Stored records
=-=-=
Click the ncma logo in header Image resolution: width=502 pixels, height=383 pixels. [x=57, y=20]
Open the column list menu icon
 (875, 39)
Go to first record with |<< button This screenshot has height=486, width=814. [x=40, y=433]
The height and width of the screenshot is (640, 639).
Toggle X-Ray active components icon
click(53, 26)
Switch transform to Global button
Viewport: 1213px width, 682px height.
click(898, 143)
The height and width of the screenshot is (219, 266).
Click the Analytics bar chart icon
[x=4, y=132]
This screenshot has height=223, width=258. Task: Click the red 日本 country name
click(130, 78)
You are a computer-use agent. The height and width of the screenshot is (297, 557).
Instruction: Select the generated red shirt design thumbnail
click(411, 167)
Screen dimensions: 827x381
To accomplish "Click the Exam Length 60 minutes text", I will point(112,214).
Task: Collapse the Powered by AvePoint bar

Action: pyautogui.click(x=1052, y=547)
=-=-=
● **YOUR GOAL**: Repeat exactly the lines above, starting with the line that contains "Open the column list menu icon" and ending with the last line, both included, and nothing else.

● **RESPONSE AREA**:
Open the column list menu icon
 (875, 39)
Go to first record with |<< button This screenshot has height=486, width=814. [x=40, y=433]
The height and width of the screenshot is (640, 639).
Toggle X-Ray active components icon
click(53, 26)
Switch transform to Global button
Viewport: 1213px width, 682px height.
click(898, 143)
The height and width of the screenshot is (219, 266).
Click the Analytics bar chart icon
[x=4, y=132]
This screenshot has height=223, width=258. Task: Click the red 日本 country name
click(130, 78)
You are a computer-use agent. The height and width of the screenshot is (297, 557).
Instruction: Select the generated red shirt design thumbnail
click(411, 167)
Screen dimensions: 827x381
To accomplish "Click the Exam Length 60 minutes text", I will point(112,214).
Task: Collapse the Powered by AvePoint bar

Action: pyautogui.click(x=1052, y=547)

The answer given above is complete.